In functional analysis, two measures of non-compactness are commonly used; these associate numbers to sets in such a way that compact sets all get the measure 0, and other sets get measures that are bigger according to "how far" they are removed from compactness.

The underlying idea is the following: a bounded set can be covered by a single ball of some radius. Sometimes several balls of a smaller radius can also cover the set. A compact set in fact can be covered by finitely many balls of arbitrary small radius, because it is totally bounded.
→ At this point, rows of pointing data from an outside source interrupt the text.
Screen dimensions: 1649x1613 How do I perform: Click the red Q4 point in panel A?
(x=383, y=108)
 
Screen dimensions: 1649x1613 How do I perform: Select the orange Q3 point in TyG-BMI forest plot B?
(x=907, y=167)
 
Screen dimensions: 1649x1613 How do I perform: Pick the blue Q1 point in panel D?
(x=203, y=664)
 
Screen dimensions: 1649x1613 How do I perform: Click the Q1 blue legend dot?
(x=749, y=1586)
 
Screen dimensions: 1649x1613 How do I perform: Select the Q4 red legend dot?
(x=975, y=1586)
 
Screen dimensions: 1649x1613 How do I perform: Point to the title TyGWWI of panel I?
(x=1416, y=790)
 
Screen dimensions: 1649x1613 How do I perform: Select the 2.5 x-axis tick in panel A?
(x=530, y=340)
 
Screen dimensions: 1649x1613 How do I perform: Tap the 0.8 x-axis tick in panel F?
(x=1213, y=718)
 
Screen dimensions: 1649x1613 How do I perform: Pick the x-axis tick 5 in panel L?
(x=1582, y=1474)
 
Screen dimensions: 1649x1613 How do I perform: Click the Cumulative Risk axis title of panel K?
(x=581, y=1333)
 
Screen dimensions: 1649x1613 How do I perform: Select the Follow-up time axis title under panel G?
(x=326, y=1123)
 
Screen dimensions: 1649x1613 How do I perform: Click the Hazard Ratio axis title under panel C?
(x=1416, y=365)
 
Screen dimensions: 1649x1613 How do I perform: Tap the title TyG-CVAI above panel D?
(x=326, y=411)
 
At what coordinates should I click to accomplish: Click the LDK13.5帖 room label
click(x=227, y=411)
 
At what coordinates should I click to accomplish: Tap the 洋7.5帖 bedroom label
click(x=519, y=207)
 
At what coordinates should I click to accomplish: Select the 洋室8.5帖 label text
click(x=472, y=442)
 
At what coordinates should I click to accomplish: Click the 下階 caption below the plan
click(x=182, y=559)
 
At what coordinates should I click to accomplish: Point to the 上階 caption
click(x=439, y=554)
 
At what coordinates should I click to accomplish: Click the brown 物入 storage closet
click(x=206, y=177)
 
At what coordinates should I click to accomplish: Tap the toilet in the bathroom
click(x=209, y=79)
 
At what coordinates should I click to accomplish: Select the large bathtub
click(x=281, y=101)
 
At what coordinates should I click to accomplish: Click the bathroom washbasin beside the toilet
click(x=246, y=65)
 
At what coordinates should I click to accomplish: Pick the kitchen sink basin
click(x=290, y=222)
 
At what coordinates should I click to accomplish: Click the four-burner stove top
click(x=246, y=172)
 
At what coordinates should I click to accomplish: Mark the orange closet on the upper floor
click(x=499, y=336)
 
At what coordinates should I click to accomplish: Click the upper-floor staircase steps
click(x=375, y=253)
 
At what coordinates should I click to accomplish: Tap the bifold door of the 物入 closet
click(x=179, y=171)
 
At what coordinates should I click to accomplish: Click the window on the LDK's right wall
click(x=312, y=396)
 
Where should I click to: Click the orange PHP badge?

So one could ask: what is the smallest radius that allows to cover the set with finitely many balls?

Formally, we start with a metric space M and a subset X. The ball measure of non-compactness is defined as
α(X) = inf {r > 0 : there exist finitely many balls of radius r which cover X}
and the Kuratowski measure of non-compactness is defined as
β(X) = inf {d > 0 : there exist finitely many sets of diameter at most d which cover X}

Since a ball of radius r has diameter at most 2r, we have α(X) ≤ β(X) ≤ 2α(X).

The two measures α and β share many properties, and we will use γ in the sequel to denote either one of them. Here is a collection of facts:
- X is bounded if and only if γ(X) < ∞.
- γ(X) = γ(X^{cl}), where X^{cl} denotes the closure of X.
- If X is compact, then γ(X) = 0. Conversely, if γ(X) = 0 and X is complete, then X is compact.
- γ(X ∪ Y) = max(γ(X), γ(Y)) for any two subsets X and Y.
- γ is continuous with respect to the Hausdorff distance of sets.
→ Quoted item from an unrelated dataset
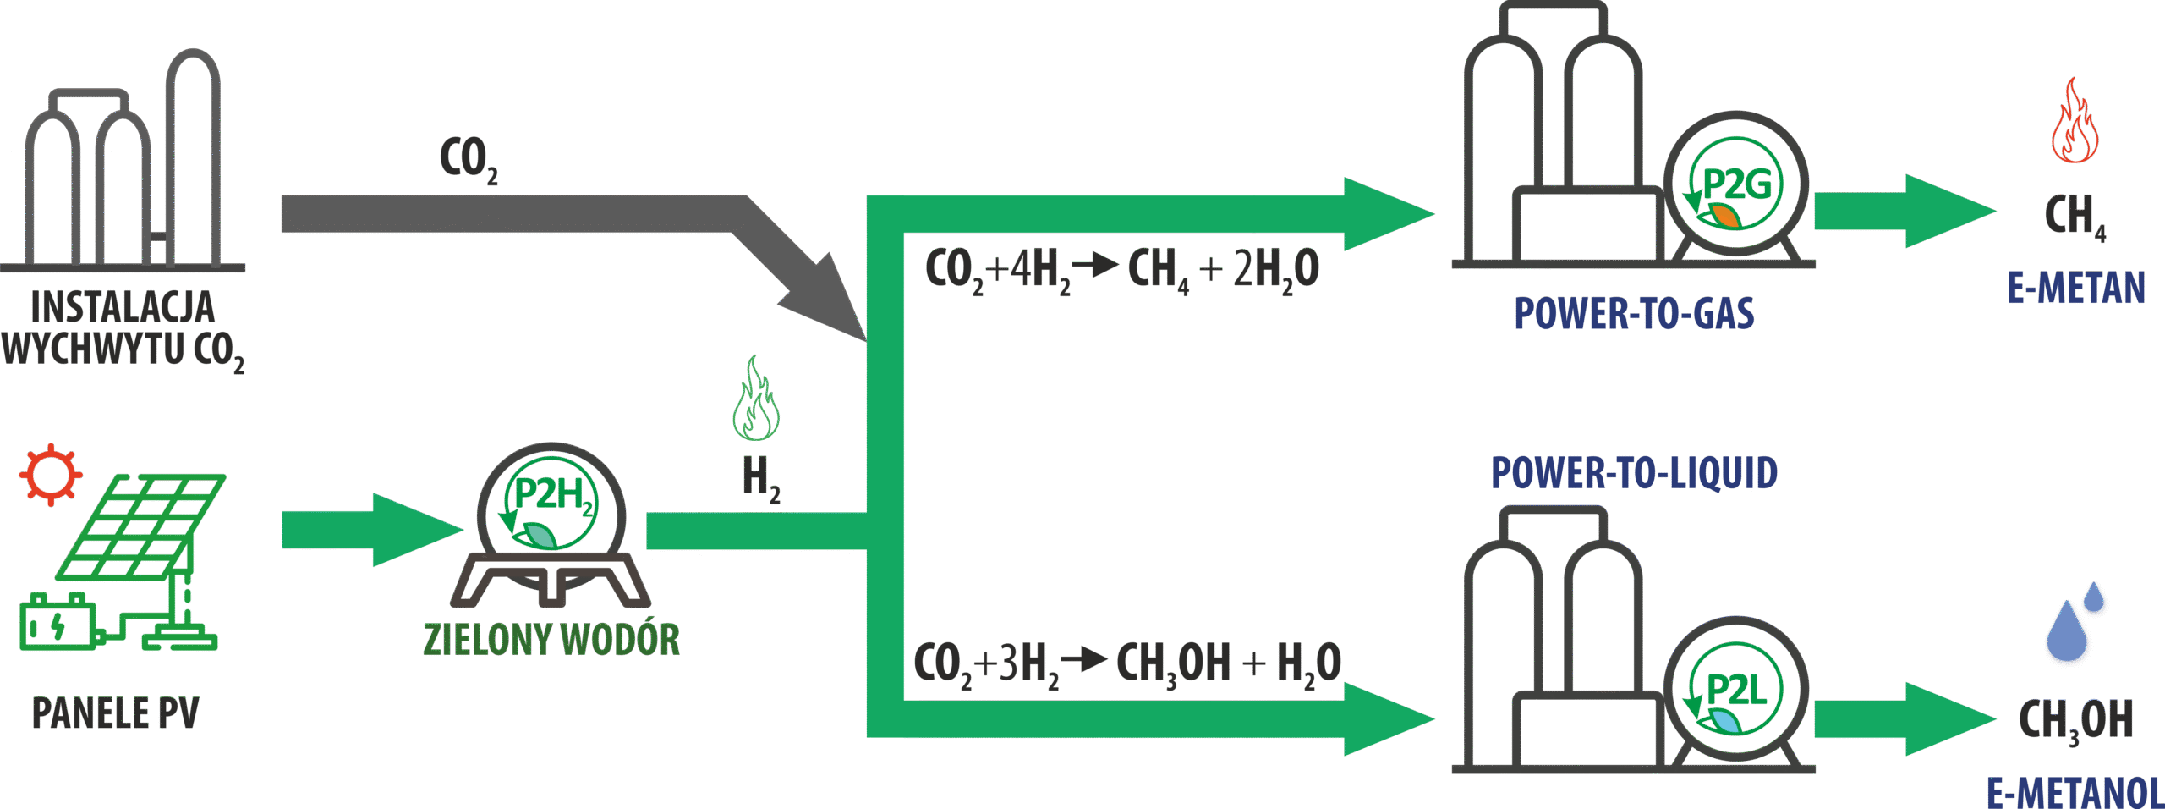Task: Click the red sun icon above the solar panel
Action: tap(51, 474)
Measures of non-compactness are most commonly used if M is a normed vector space. In this case, we have in addition:
- γ(aX) = |a| γ(X) for any scalar a
- γ(X + Y) ≤ γ(X) + γ(Y)
- γ(conv(X)) = γ(X), where conv(X) denotes the convex hull of X

Note that these measures of non-compactness are useless for subsets of Euclidean space R^{n}: by the Heine–Borel theorem, every bounded closed set is compact there, which means that γ(X) = 0 or ∞ according to whether X is bounded or not.

Measures of non-compactness are however useful in the study of infinite-dimensional Banach spaces, for example. In this context, one can prove that any ball B of radius r has α(B) = r and β(B) = 2r.